Jean François de Galaup, comte de Lapérouse, navigateur français né le 23 août 1741 au château de Gô près d’Albi, fit ses études à Brest puis devint brigadier des armées navales. Louis XVI intéressé par les voyages entrepris par les britanniques, lui confie alors la direction d’une expédition à la fois économique, scientifique et politique dans le Pacifique. Portés par l’idée de diffuser la culture et les sciences, les valeurs du siècle des Lumières et les technologies les plus avancées, artistes et meilleurs savants sont embarqués.

Partie de Brest autour du monde pour achever l’œuvre de James Cook, à bord de deux frégates jumelles, « l’expédition Lapérouse » est dirigée par P.A. Marie Fleuriot, capitaine de l’Astrolabe et Lapérouse, à la barre de la Boussole. « J’arriverai en France en juin 1789 » annonçait-il dans sa dernière missive. Mais il ne rejoindra jamais Brest, son port d’attache, et à la veille de la Révolution les navires manquent à l’appel.

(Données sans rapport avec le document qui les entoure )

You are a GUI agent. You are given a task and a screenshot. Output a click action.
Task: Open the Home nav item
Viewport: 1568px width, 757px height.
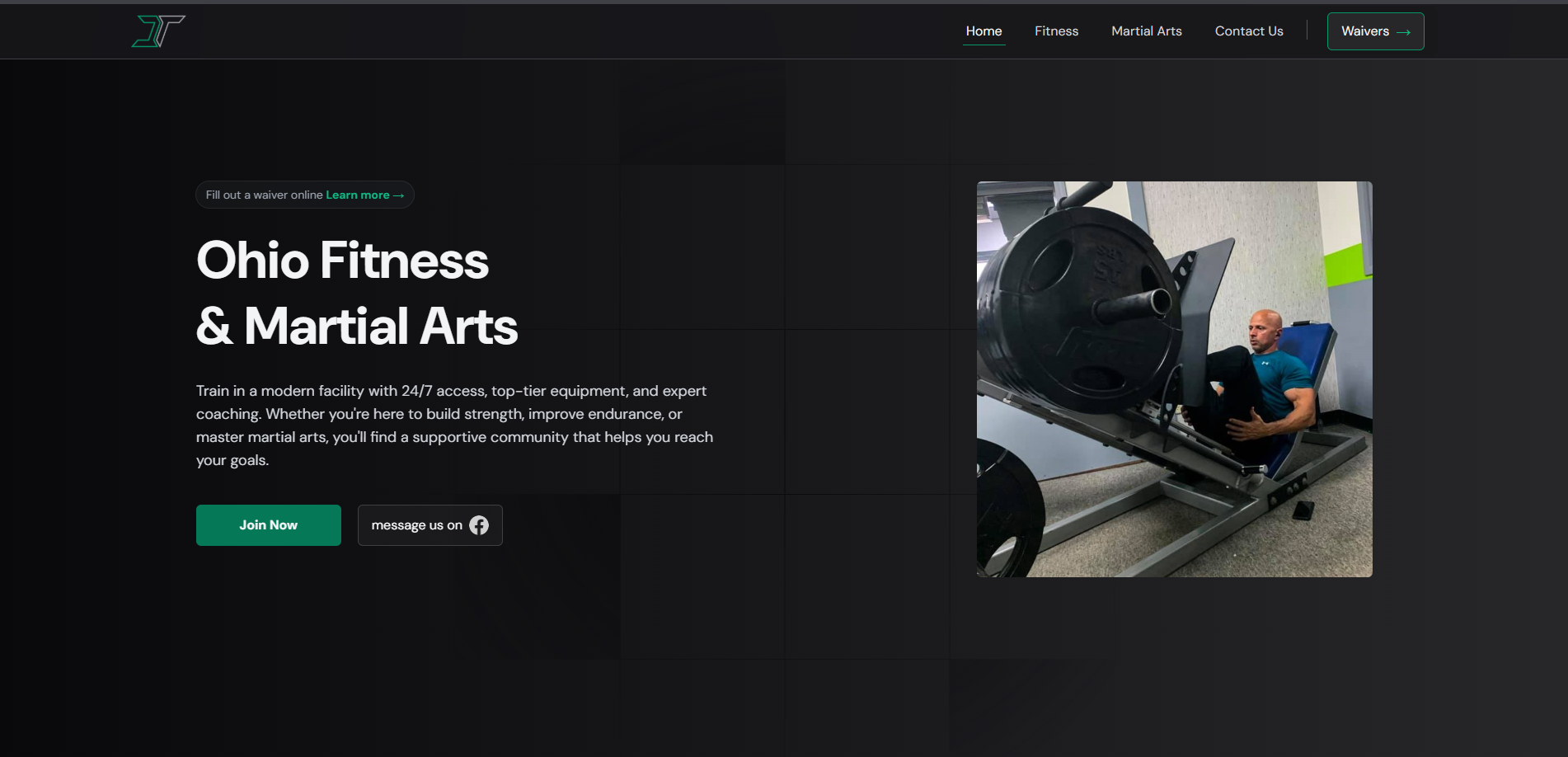(x=984, y=31)
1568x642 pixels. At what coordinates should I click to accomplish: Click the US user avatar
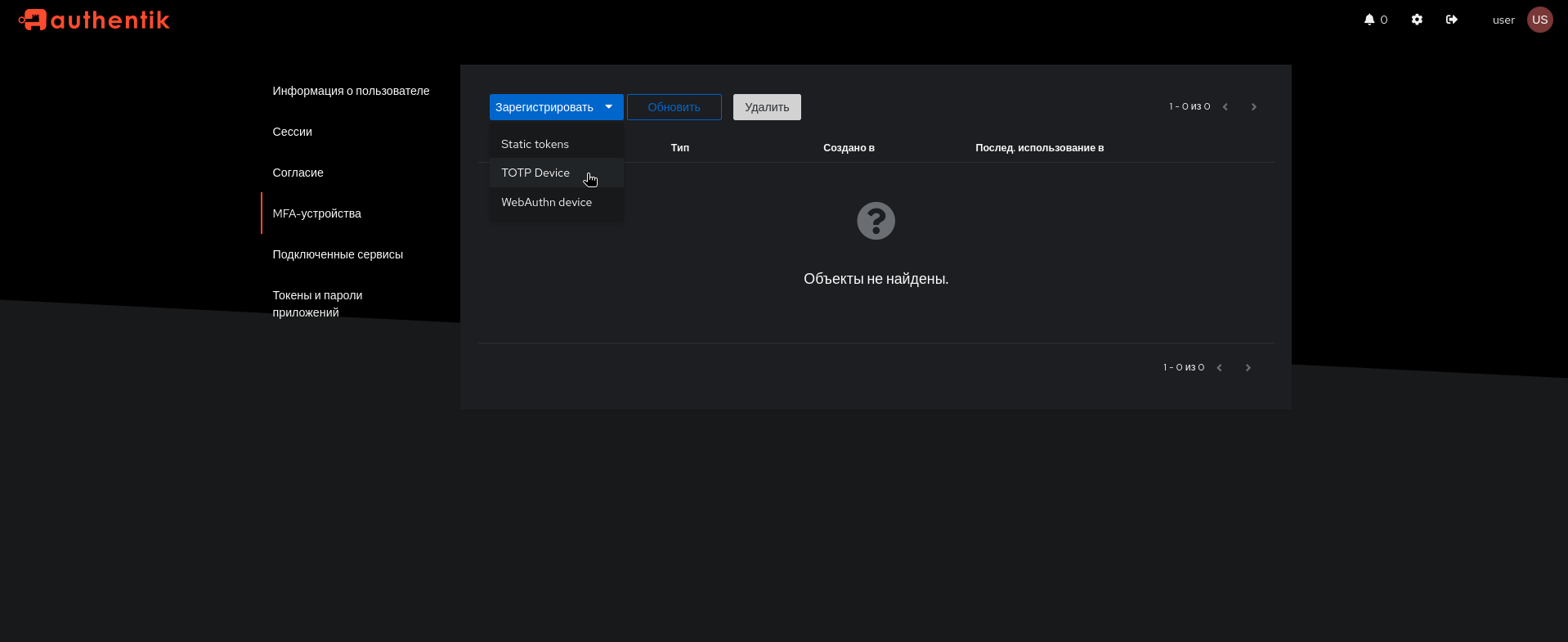click(1539, 20)
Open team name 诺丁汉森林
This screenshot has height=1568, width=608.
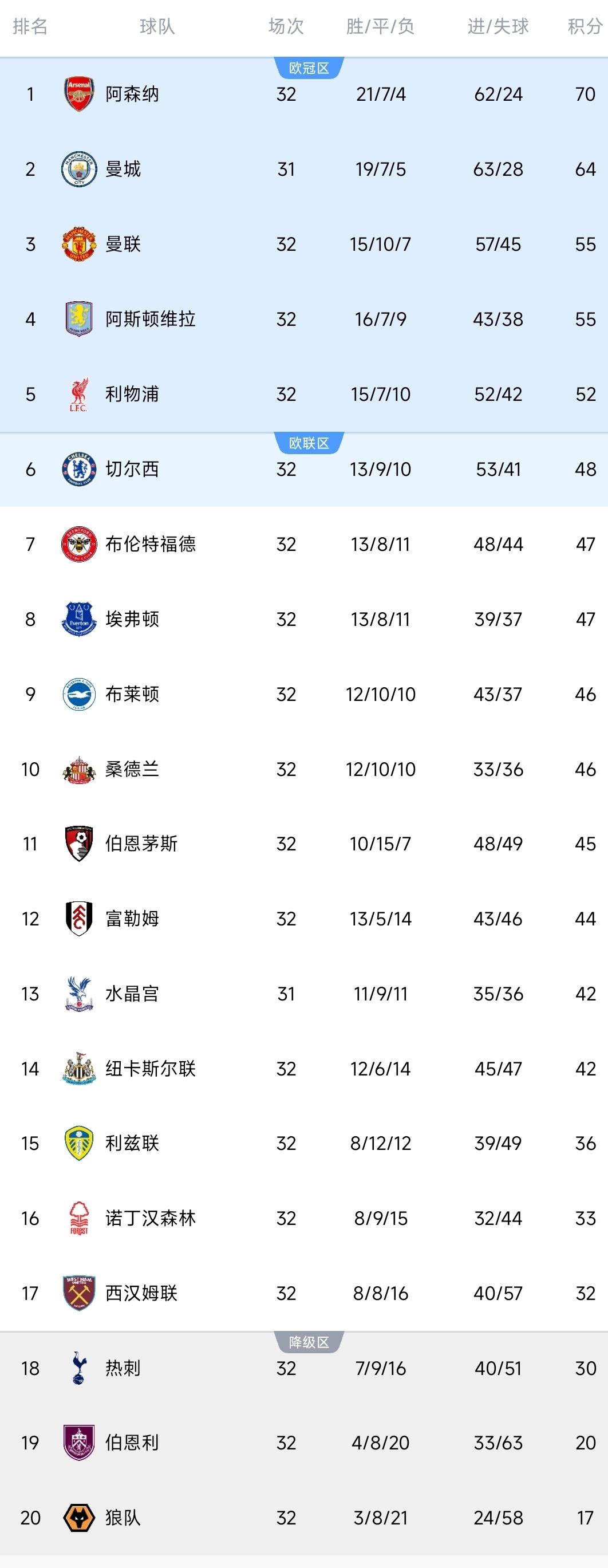(151, 1219)
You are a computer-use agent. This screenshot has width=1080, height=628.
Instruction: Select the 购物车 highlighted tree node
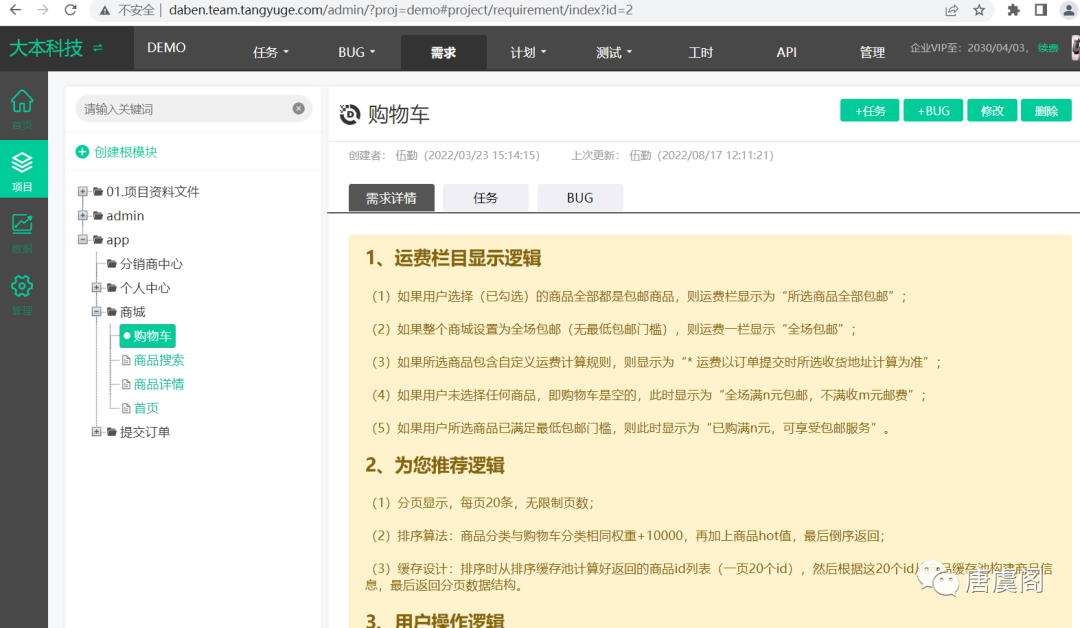(147, 335)
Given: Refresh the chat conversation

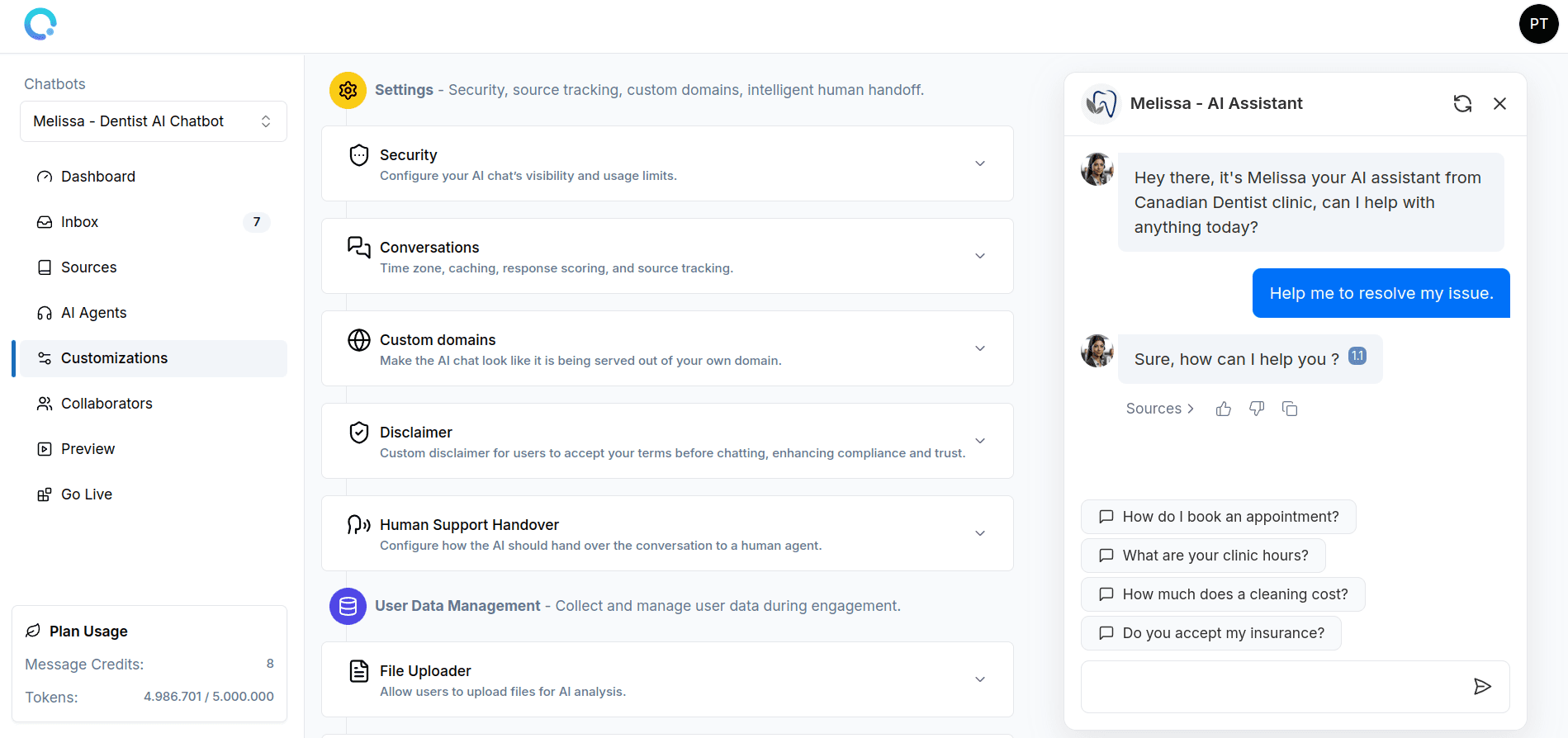Looking at the screenshot, I should click(1462, 103).
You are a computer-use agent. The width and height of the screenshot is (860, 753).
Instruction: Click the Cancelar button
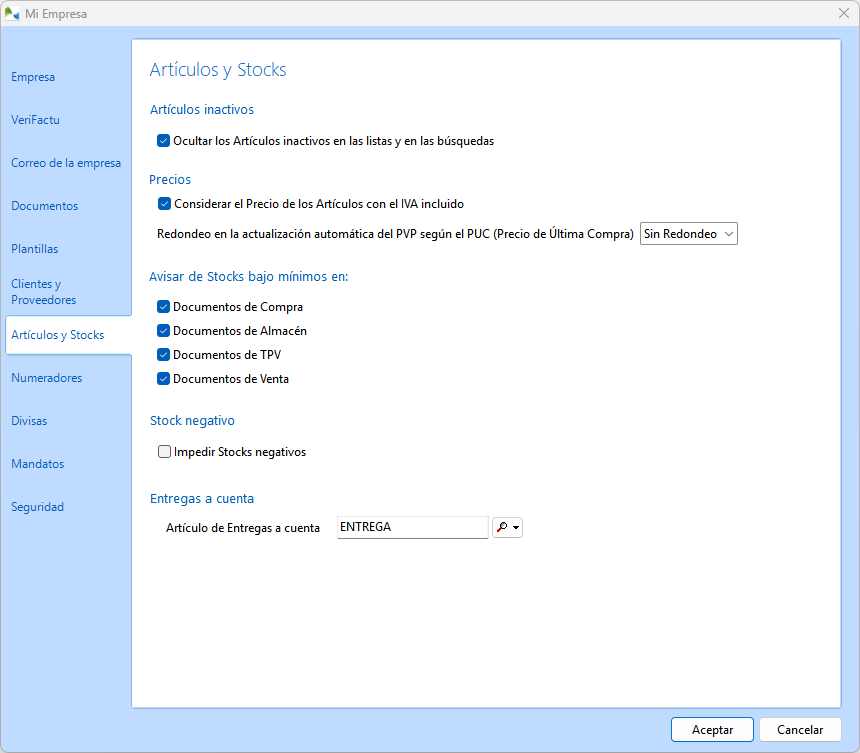pyautogui.click(x=800, y=730)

Ce sera le début du « Mystère Lapérouse ». Après avoir traversé l’Atlantique, franchi le Cap Horn, débarqué sur les Iles de Pâques et d’Hawaï, rejoint l’Alaska puis les Samoa, Lapérouse allait toucher l’Australie lorsque qu’il périt corps et biens en pleine tempête à Vanikoro en Océanie. Quid des 220 membres de l’équipage ? Que sont-ils devenus ? Ont-ils été massacrés?

L’espérance enfin. En 1791, deux ans après le naufrage, la France lance une expédition qui revient bredouille, mais en 1826 l’Irlandais, Peter Dillon, retrouve des vestiges sur l’Ile de Tikopia et apprend que les navires se sont abimés sur l’île voisine de Sanikora. Informé de la découverte, Dumont d’Urville débarque à Vanikoro et y localise 40 ans après les faits, une épave qui s’avèrera être l’Astrolabe.

En 1964, J.L.Battet sur la Dunkerquoise, arrive sur les lieux. et les fouilles débutent. Un squelette parfaitement conservé est découvert et un sextant estampillé « fait par le sieur Mercier », élément de l’inventaire embarqué, est retrouvé. Les restes des frégates sont rapportés en France et déposées au Musée de la Marine.

Le drame devenu mythe trouve enfin sa réponse en 2005 lorsqu’une étude archéologique permet de conclure que la Boussole s’est échouée à Vanikoro et l’Astrolabe dans une fausse passe.

Lapérouse aurait-il livré ses derniers secrets? Pas si sûr, et l’expédition « Lapérouse 2008 » s’est fixée pour objectif de retrouver le testament perdu d’un marin de l’éternité.